A Critical Overview of FDA and EMA Statistical Methods to Compare In Vitro Drug Dissolution Profiles of Pharmaceutical Products.
Jan MuselíkAlena KomersováKateřina KubováKevin MatzickBarbora SkalickáPublished in: Pharmaceutics (2021)
A drug dissolution profile is one of the most critical dosage form characteristics with immediate and controlled drug release. Comparing the dissolution profiles of different pharmaceutical products plays a key role before starting the bioequivalence or stability studies. General recommendations for dissolution profile comparison are mentioned by the EMA and FDA guidelines.
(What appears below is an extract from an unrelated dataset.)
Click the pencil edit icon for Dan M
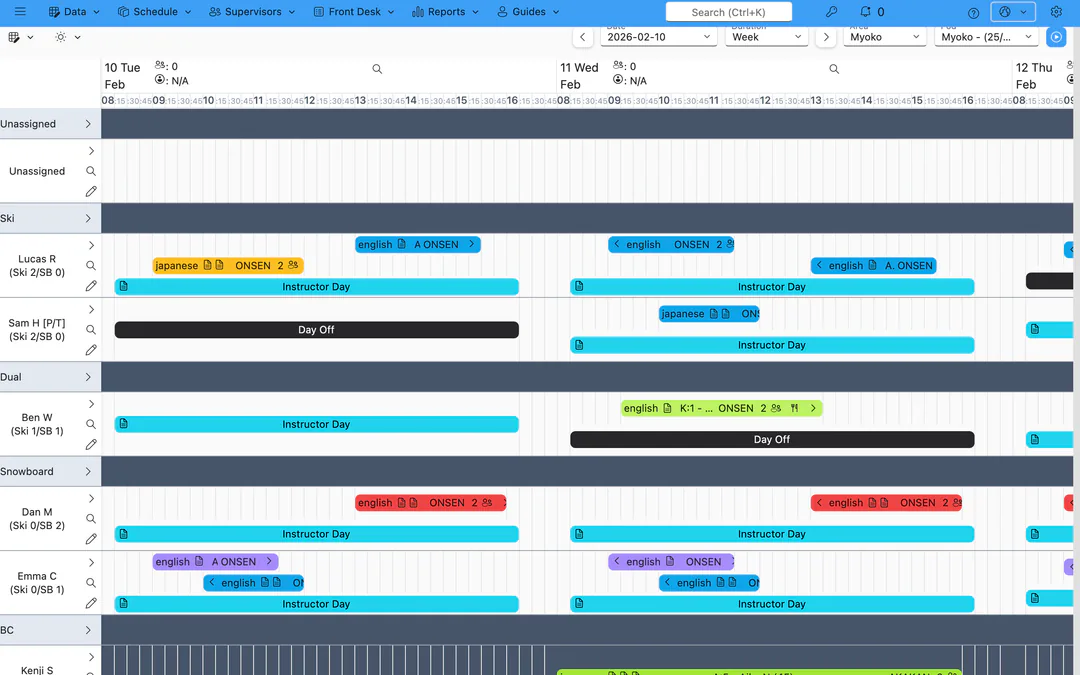 coord(91,539)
However, neither the EMA nor the FDA provides unambiguous instructions for comparing the dissolution curves, except for calculating the similarity factor f2. In agreement with the EMA and FDA strategy for comparing the dissolution profiles, this manuscript provides an overview of suitable statistical methods (CI derivation for f2 based on bootstrap, CI derivation for the difference between reference and test samples, Mahalanobis distance, model-dependent approach and maximum deviation method), their procedures and limitations. However, usage of statistical approaches for the above-described methods can be met with difficulties, especially when combined with the requirement of practice for robust and straightforward techniques for data evaluation. Therefore, the bootstrap to derive the CI for f2 or CI derivation for the difference between reference and test samples was selected as the method of choice.